Свет зажегся, и на сцену вышел артист живьем. Между тем и этим лежали пятнадцать лет жизни. Казалось, что того, молодого, взяли за ноги и провезли по асфальту лицом вниз и все лицо стерли. А потом перевернули лицом вверх, провезли на спине и стерли на затылке все волосы. Жизнь повозила человека. Однако зал встретил его с восторженной благодарностью, прощая ему вытертость и проецируя на него того, прежнего.
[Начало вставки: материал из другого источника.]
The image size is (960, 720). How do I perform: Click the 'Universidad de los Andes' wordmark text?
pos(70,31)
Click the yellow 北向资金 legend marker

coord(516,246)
Эля заглянула в программку, чтобы познакомиться с фамилией. Прочитала: Мишаткин. Разве можно выбиться с такой фамилией? Вот раньше актеры звучали: Остужев, Качалов, Станиславский. А тут какая-то мультипликационная фамилия: Мишаткин. Поменял бы на Медведева, и то лучше. Мишаткин подошел к микрофону, взялся за него рукой, качнулся и чуть не упал в оркестровую яму. Но устоял. Посмотрел в зал простодушным, каким-то мишаткинским взглядом и сказал:

– Выхожу один я на дорогу; сквозь туман кремнистый путь блестит. Ночь тиха. Пустыня внемлет Богу, и звезда с звездою говорит.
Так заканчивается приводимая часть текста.